The only antidote to shame is unconditional self-love and unconditional acceptance on the level of being. And that does reliably resolve the shame... even though it can be a difficult and drawn out process.

So, pickup will never be a solution to shame. And any type of self-improvement will always be 100% ineffective at addressing shame.

Any kind of action towards self-improvement that's taken from the attempt to relieve one's self of shame, will only exacerbate the shame issue. And the higher the standards you place upon yourself to accept yourself, the more intense your shame will become.

So, there is a reliable way to resolve shame. That's to find ways to accept yourself no matter what... and to never use pick-up or any other form of self-improvement for the sake of getting away from shame... as that will only exacerbate it.

Instead, try to switch to a more experiential process-based motivation for the actions you take.

So, instead of thinking about pick-up or any other form of self-improvement from a desire to improve or fix yourself or become better to get validation... think about it more as things you're doing to enhance your own amusement and enjoyment of the process of life.

See yourself as already valid and valuable... and make decisions from a place of self-love and a desire to give yourself the best experience possible. 

Take action from a place of being like a kid who doesn't want to miss out on Disney World.

So, if you wanted to do pick-up, think about it from a place of already being whole, valid, and valuable as you are. And interact with women from a place of self-enjoyment because you love yourself.

And don't approach pick-up from a place of "I need to change myself and fix myself because I'm not enough as I am to get female validation via sex and sexual interest. And I need female validation because attractive women are the arbiters who have the power to judge me as sufficiently or insufficiently Masculine... and therefore worthy or unworthy of being. And who I am isn't enough to be notarized as valid by these attractive women, so I need to learn all these techniques and improve myself to become enough (or pretend to be enough in the case of men who lack self-efficacy in conjunction with their shame struggles.)
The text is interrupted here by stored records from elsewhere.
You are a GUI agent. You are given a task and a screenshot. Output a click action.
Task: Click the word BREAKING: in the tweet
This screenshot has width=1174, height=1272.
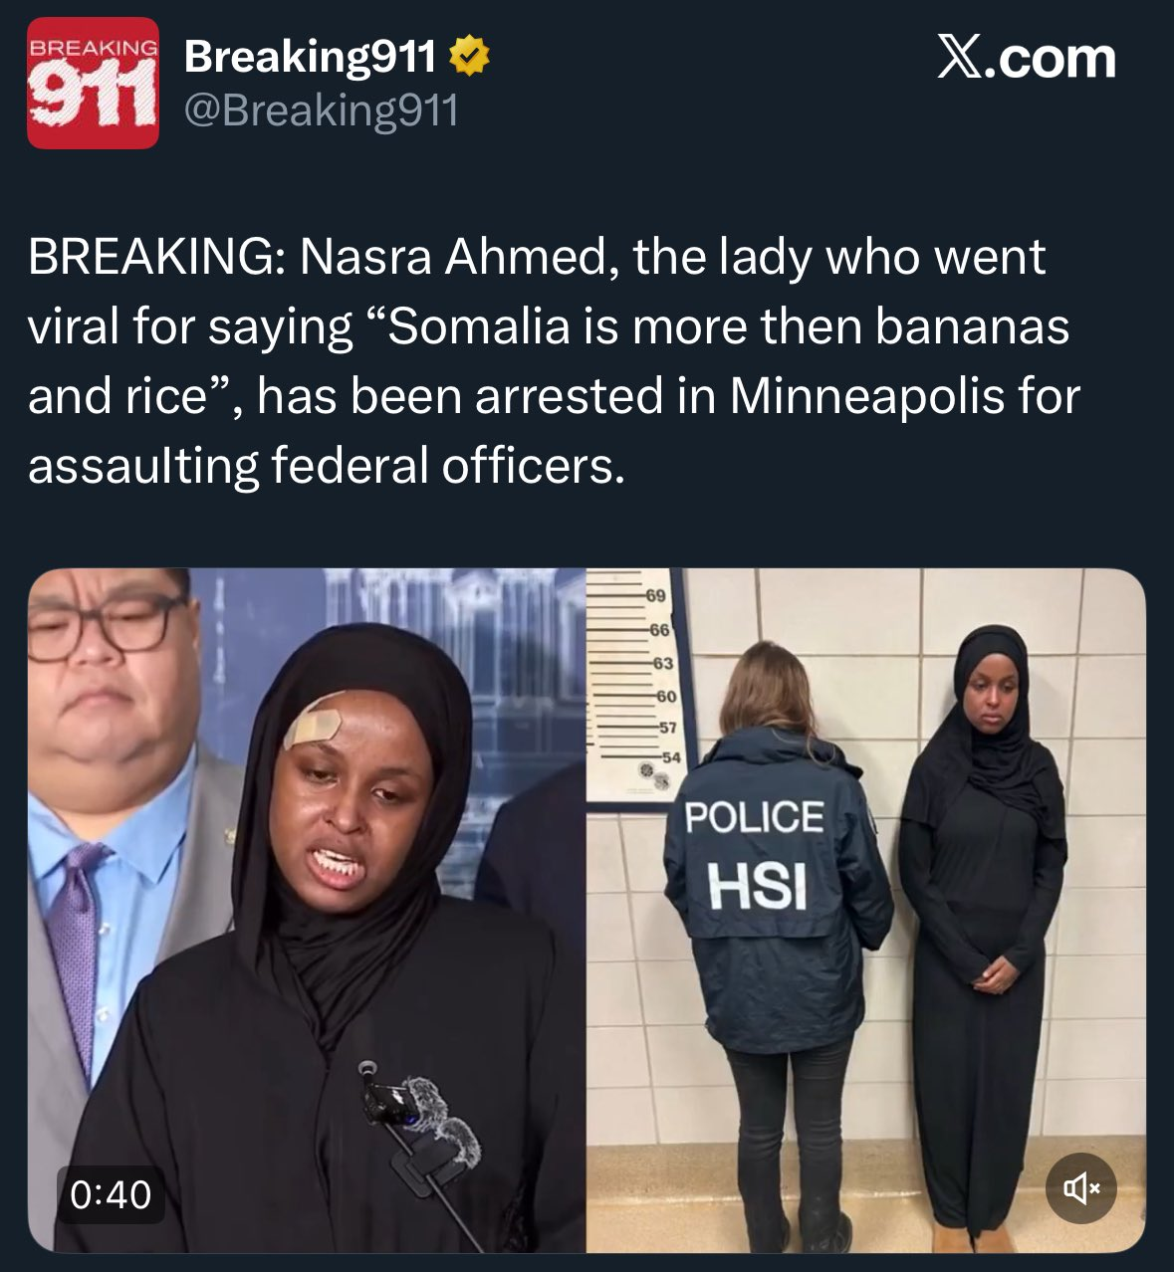[155, 257]
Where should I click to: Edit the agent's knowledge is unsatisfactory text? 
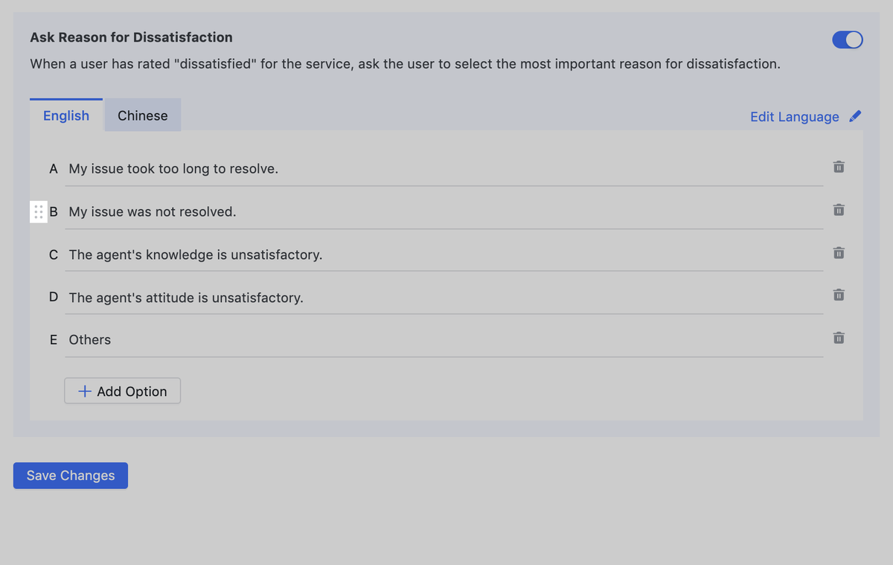tap(444, 255)
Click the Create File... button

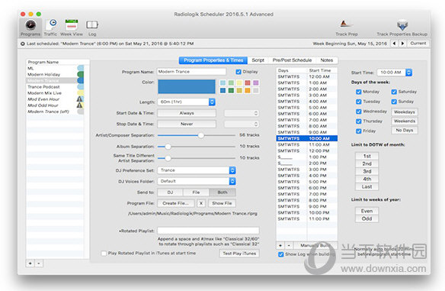(176, 203)
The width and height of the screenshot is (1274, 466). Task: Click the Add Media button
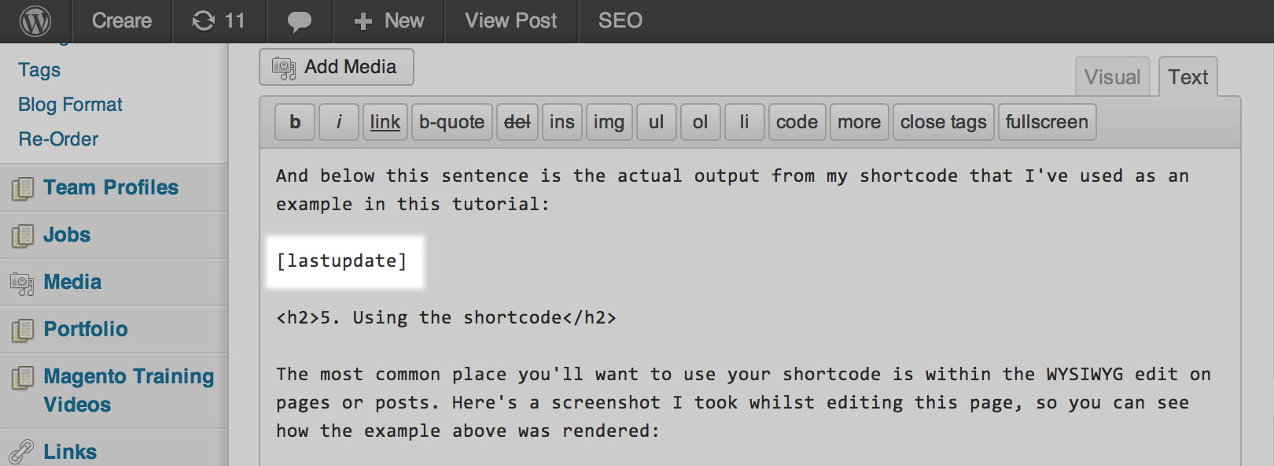pyautogui.click(x=337, y=67)
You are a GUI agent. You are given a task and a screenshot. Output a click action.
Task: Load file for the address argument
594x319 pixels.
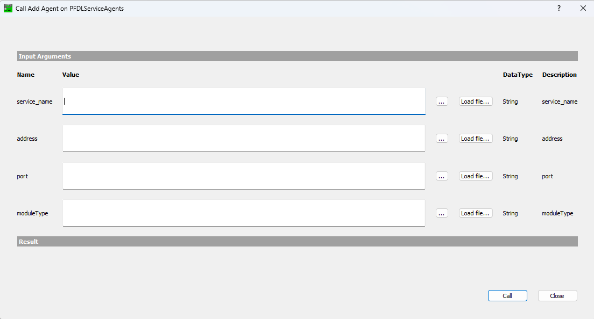point(476,139)
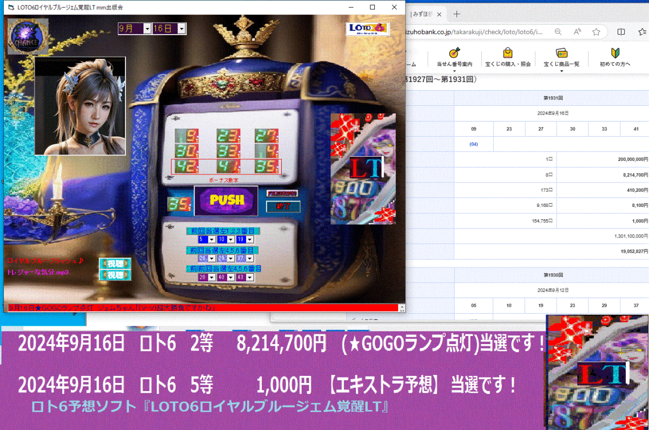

I rarely see guys on this forum who are interested in pick-up from a place of self-amusement, fun, and pleasure. Probably 90% of the time, it's guys who don't feel enough trying to use pick-up to improve themselves to try to make themselves enough.

And even if a guy gets good at pick-up, this will never resolve that shame. He'll just transfer it onto the women that sleep with him. And he'll devalue them because "If they like me, they must not be worthy".

Like Mark Twain said "I wouldn't belong to a club that would have me."

This is so true, and most men don’t grasp this principle because they’re too stuck in "logic." They have a psychological meltdown when they see a guy who is objectively “unattractive” get a hot girl - just because he’s not trapped in his head, obsessing over his inadequacy.

There’s an incredible documentary about the infamous incel Elliot Rodger, who became so consumed by this self-denying cycle of “fixing himself” to lose his virginity that he completely lost his mind, spiraling into a violent killing spree before taking his own life - all while being, by any objective standard, above-average in looks. 

https://www.youtube.com/watch?v=oYMcymxoyh0

This is actually a profound metaphor for life itself and directly ties into what Nietzsche and Deleuze critique about Western metaphysics - its obsession with negation, lack, and self-denial. Thinkers like Hegel and Lacan emphasize a fundamental irreconcilable lack, whereas a philosophy of affirmation and overflowing sees desire not as deficit, but as a force of creation. The Western mind, trapped in lack, is never satisfied - always postponing joy, always seeking to “fix” itself rather than simply being.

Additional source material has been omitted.